Both the proposed models vastly outperform previous proposals, with the overall best results provided by the LSTM-based variant, considering both per-segment and per-patient results.

More precisely, as for per-segment results, an accuracy improvement of 8.3% and 4.7% was obtained with respect to, respectively, the average and best performance of the considered state-of-the-art approaches.

As for the OSA/non-OSA patient detection, the model provides a perfect classification result.

3.2. Stroke Unit Dataset (OSASUD)

• The evaluation on the Stroke Unit dataset is based on leave-one-out cross-validation, where each test fold corresponds to one of the 30 patients.
• Two variants are considered. The first one, depicted in Fig. 6c, makes use of just ECG data; the second one, shown in Fig. 6d, also relies on the SpO2 signal.
• For the sake of comparison, a classic 1-D ResNet was tested on ECG data, and a vanilla Bidirectional LSTM was applied to SpO2 (both of them were tuned according to the same training/validation split as of the proposed models).

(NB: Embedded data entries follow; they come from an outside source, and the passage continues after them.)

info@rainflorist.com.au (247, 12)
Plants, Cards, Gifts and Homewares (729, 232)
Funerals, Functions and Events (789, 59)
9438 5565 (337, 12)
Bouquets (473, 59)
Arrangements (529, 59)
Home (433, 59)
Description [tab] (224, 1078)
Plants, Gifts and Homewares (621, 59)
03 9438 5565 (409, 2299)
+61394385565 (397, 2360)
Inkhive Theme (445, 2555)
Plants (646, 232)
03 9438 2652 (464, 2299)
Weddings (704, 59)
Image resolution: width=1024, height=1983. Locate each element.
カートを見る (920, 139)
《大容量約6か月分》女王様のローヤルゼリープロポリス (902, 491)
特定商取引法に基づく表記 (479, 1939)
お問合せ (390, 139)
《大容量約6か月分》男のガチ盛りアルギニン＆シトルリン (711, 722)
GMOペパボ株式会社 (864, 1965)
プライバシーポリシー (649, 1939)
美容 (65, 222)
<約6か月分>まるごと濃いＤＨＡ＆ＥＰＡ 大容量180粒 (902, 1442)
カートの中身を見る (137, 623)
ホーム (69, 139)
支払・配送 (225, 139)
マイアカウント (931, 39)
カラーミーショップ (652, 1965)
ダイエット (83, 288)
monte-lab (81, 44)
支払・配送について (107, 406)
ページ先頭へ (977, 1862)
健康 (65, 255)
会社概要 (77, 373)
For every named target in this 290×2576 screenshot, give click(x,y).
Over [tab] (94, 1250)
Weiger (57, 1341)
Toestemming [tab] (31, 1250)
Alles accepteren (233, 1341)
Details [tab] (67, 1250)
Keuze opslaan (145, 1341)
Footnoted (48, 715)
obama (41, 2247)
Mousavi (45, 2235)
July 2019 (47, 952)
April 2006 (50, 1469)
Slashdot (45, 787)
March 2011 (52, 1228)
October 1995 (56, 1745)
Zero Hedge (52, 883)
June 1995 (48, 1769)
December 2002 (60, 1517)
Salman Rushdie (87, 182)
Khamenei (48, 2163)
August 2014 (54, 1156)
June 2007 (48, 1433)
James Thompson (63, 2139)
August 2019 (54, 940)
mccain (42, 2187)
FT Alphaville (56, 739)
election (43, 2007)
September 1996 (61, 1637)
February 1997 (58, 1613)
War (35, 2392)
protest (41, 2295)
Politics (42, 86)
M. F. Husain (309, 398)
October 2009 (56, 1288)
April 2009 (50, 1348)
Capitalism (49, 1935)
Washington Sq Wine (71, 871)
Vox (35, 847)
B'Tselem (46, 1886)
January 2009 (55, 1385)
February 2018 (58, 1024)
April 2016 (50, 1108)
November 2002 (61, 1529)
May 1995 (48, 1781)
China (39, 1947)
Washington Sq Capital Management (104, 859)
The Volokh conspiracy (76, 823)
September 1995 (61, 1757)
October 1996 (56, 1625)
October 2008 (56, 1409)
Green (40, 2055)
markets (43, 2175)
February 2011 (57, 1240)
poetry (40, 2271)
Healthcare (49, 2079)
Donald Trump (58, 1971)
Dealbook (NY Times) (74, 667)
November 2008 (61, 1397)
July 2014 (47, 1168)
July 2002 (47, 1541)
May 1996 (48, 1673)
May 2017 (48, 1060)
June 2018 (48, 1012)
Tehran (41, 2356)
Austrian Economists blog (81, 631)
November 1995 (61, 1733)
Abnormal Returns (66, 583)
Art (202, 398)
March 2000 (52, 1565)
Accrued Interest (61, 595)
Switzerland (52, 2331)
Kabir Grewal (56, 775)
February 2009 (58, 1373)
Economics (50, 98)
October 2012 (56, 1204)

Overall, the best figures were provided by the proposed CNN + LSTM architecture, which excels when combined with SpO2, achieving an improvement of 57.7%, 17.2%, and 10% compared to respectively ResNet, LSTM, and CNN + LSTM itself when applied on only ECG data.

• Although patient 15 has an F1 of 0.446 and gets classified as moderate, instead of severe, the model is still able of identifying clusters of anomalies that may be relevant for the clinical decision-making process.
• Patient 19, despite showing an even lower (0.249) F1 score, is correctly classified, with a good approximation of his/her AHI and anomalies distribution.
• Finally, Patient 26, who is correctly classified as well, has a high (0.701) F1 score.

• A law of diminishing returns seems to apply, after 0.8.